_Task instructions_:
Transcribe exactly the line with "The width and" and each line that follows it in the listing, down to the last, omitting all pictures.

_Records for the task_:
****************************************

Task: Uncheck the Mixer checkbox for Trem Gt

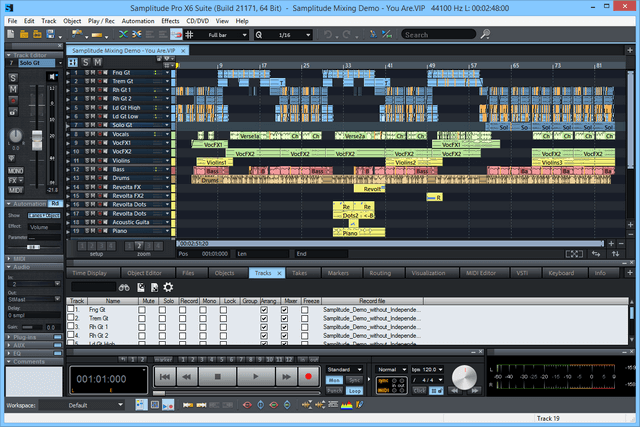Action: click(x=285, y=318)
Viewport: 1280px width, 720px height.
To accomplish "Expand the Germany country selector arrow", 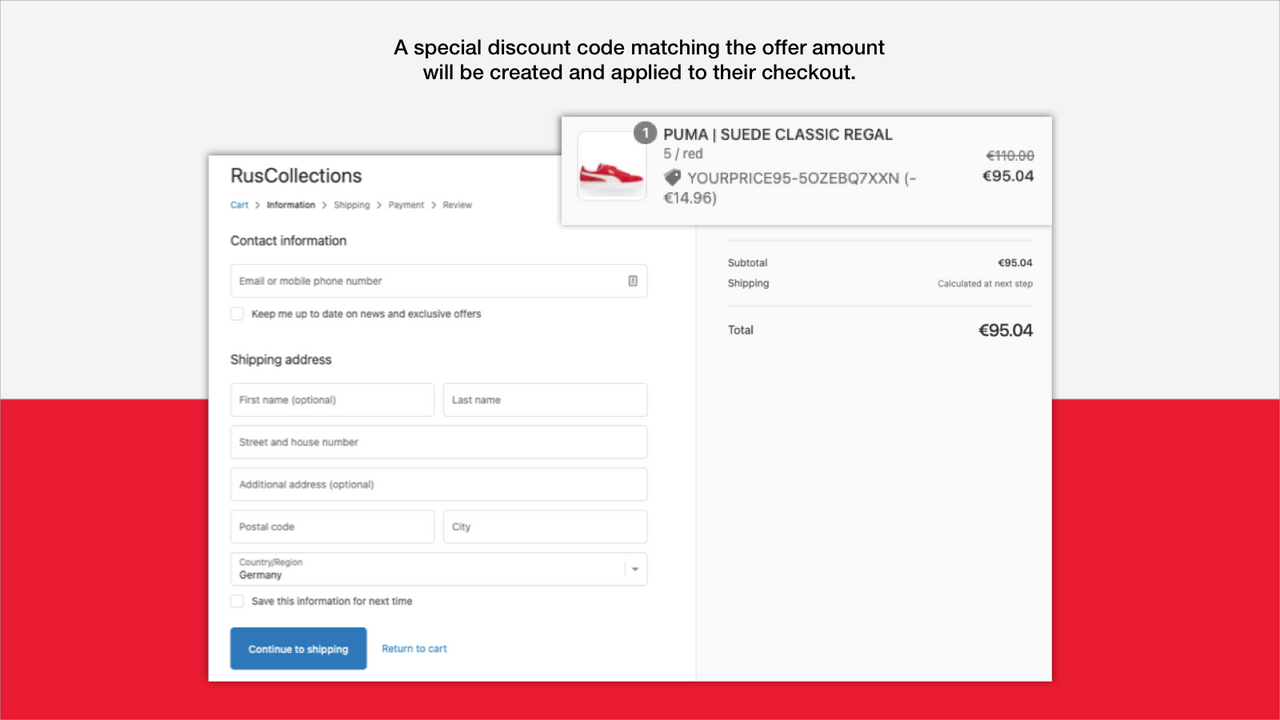I will 634,568.
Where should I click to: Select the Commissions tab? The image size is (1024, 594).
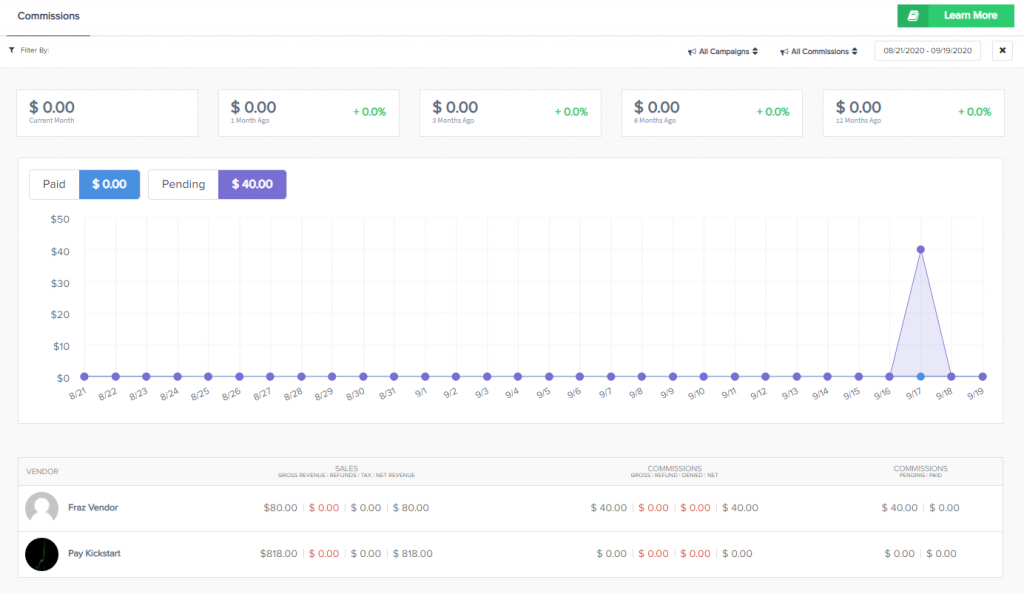tap(48, 17)
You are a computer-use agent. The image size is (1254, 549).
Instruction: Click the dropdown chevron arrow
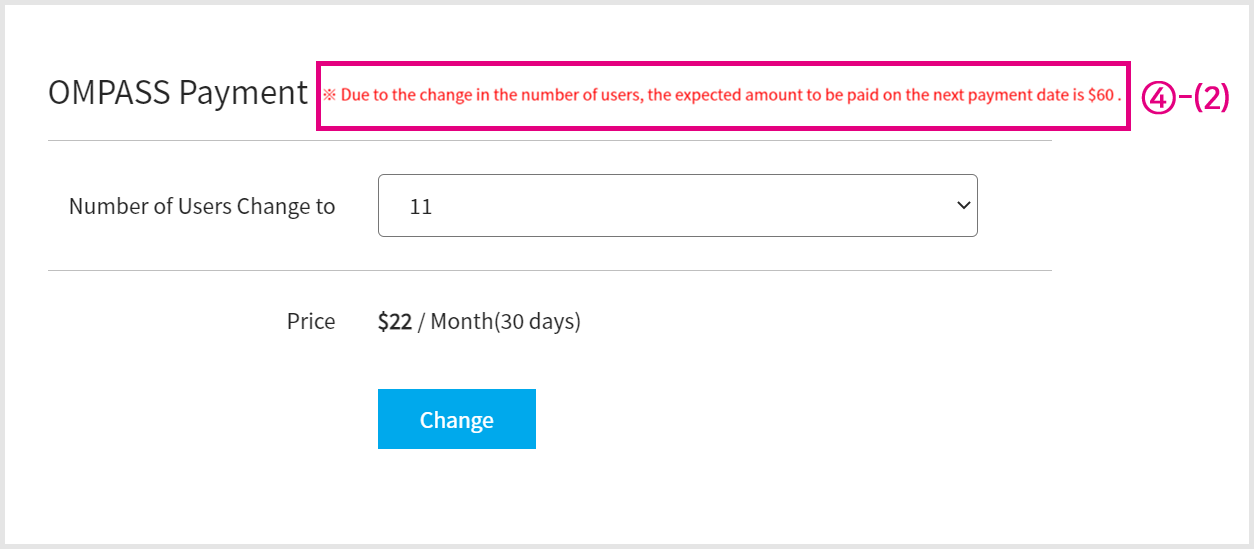pos(963,205)
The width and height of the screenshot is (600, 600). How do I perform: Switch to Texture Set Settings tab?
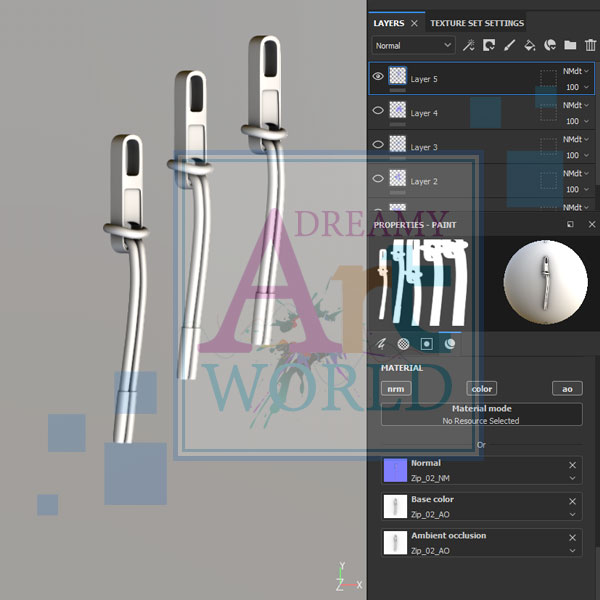[x=476, y=22]
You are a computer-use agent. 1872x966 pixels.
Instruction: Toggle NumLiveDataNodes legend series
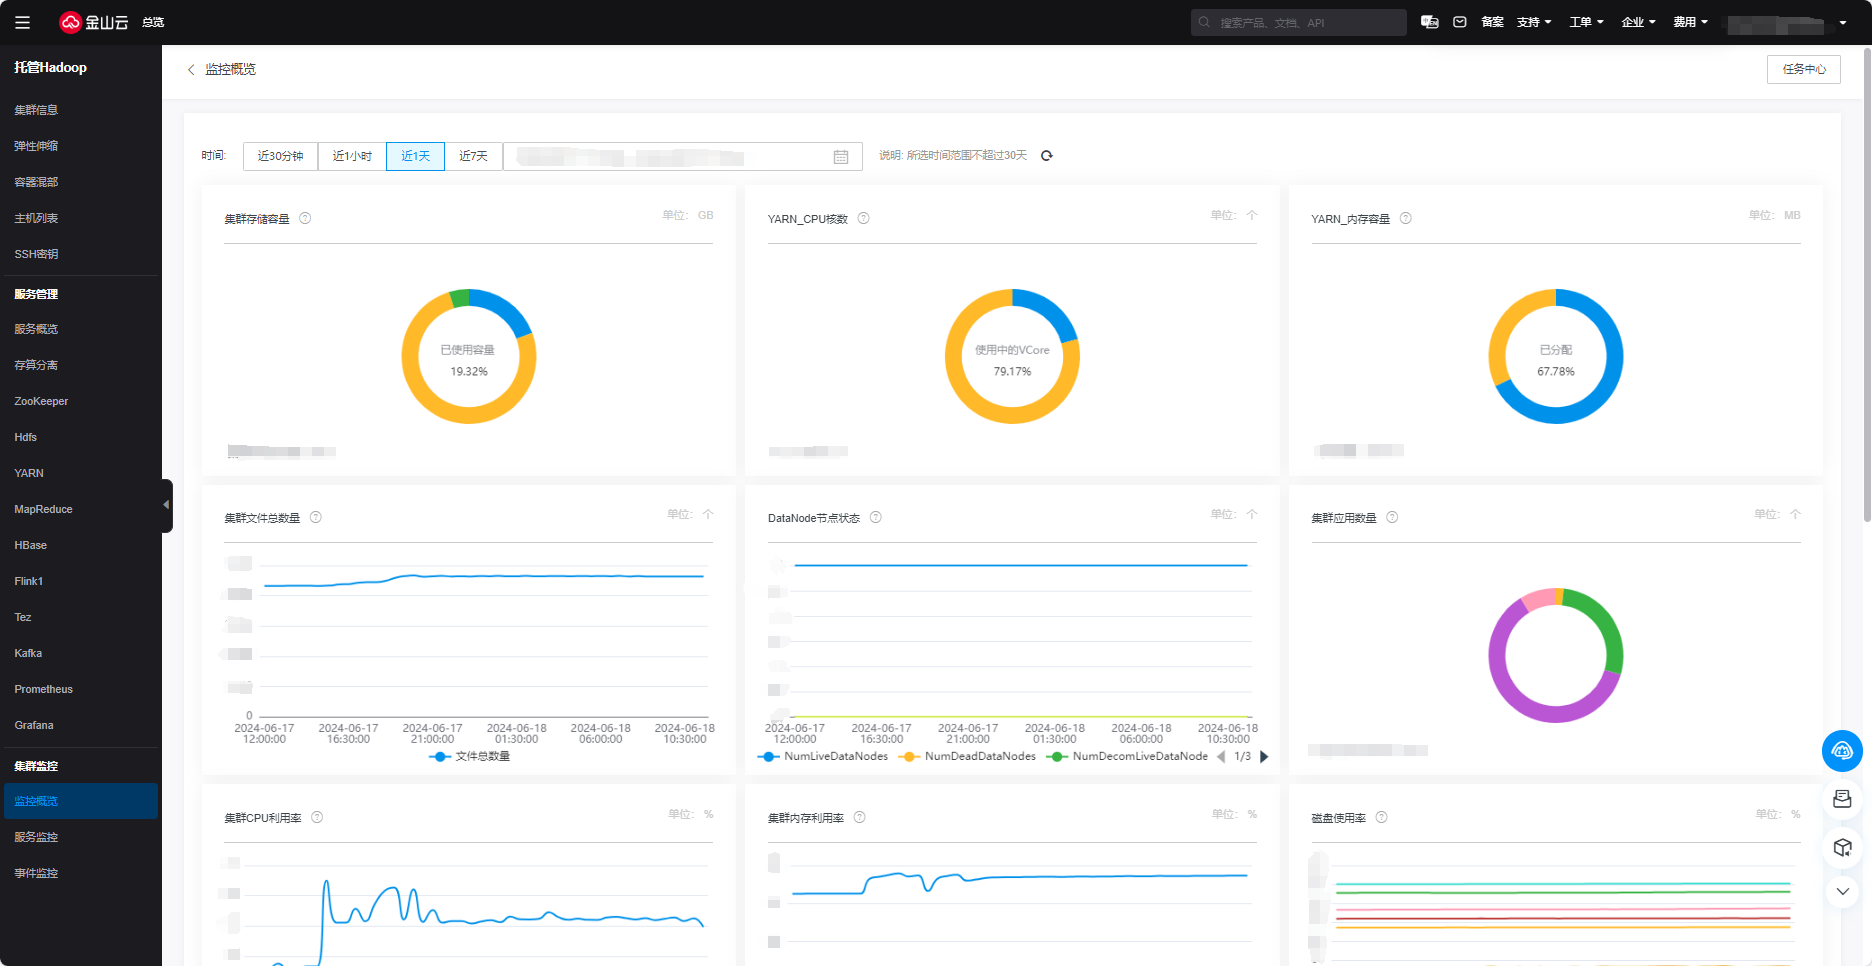pyautogui.click(x=825, y=757)
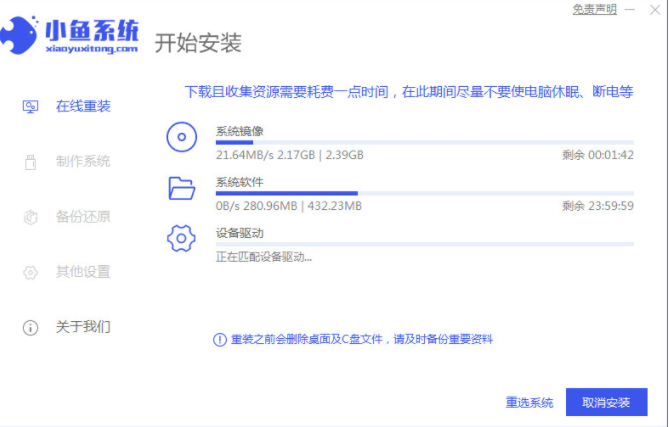Click the gear icon beside 其他设置
The height and width of the screenshot is (427, 669).
pos(30,272)
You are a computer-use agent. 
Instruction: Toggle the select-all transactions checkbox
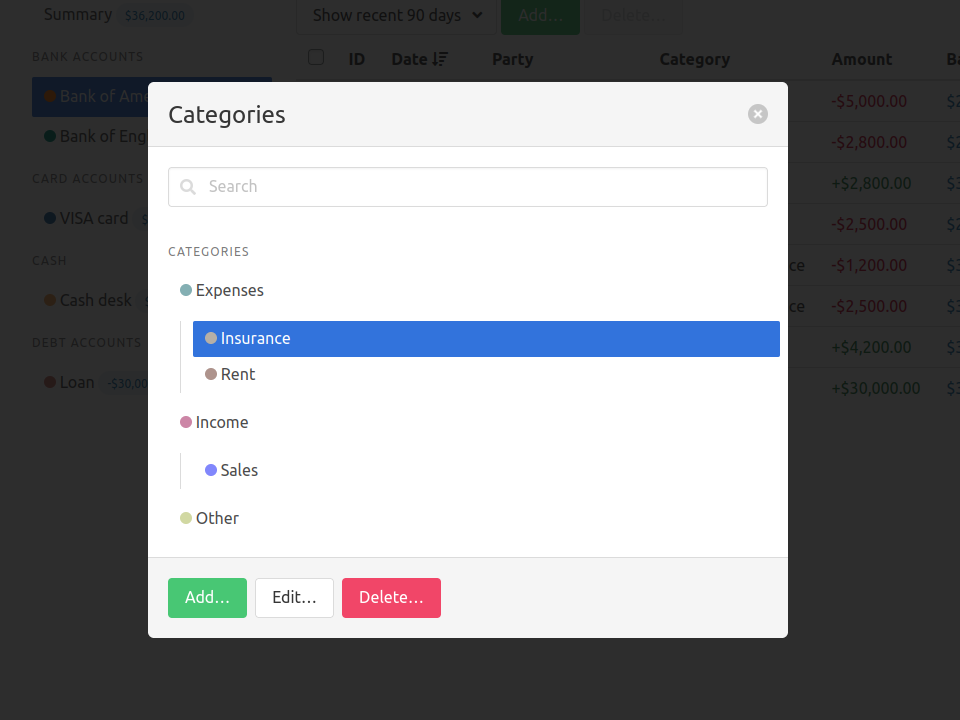(316, 58)
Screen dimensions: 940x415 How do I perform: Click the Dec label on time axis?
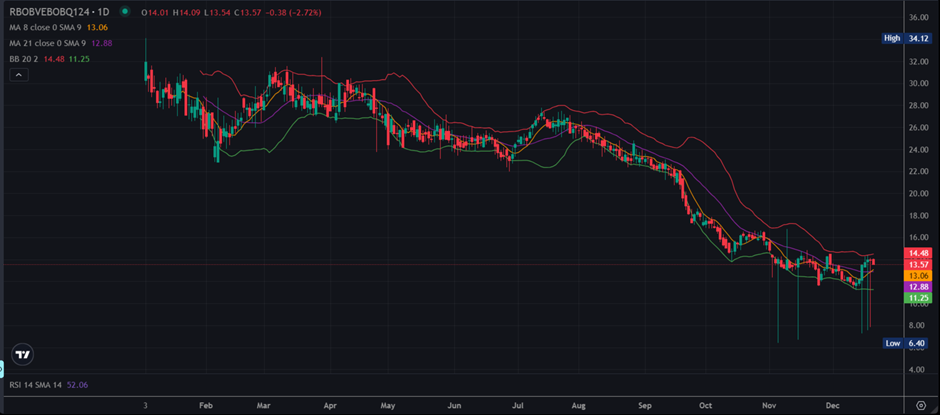pos(830,405)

****************************************

_Exercise solution_:
The width and height of the screenshot is (600, 600). How do I perform: Switch to Texture Set Settings tab?
[x=476, y=22]
You are a computer-use agent. 1872x966 pixels.
Instruction: Toggle NumLiveDataNodes legend series
pyautogui.click(x=825, y=757)
Click the gear icon beside 其他设置
The height and width of the screenshot is (427, 669).
pos(30,272)
You are a computer-use agent. 
Instruction: Toggle the select-all transactions checkbox
(316, 58)
Screen dimensions: 940x415 How do I perform: Click the Dec label on time axis?
pos(830,405)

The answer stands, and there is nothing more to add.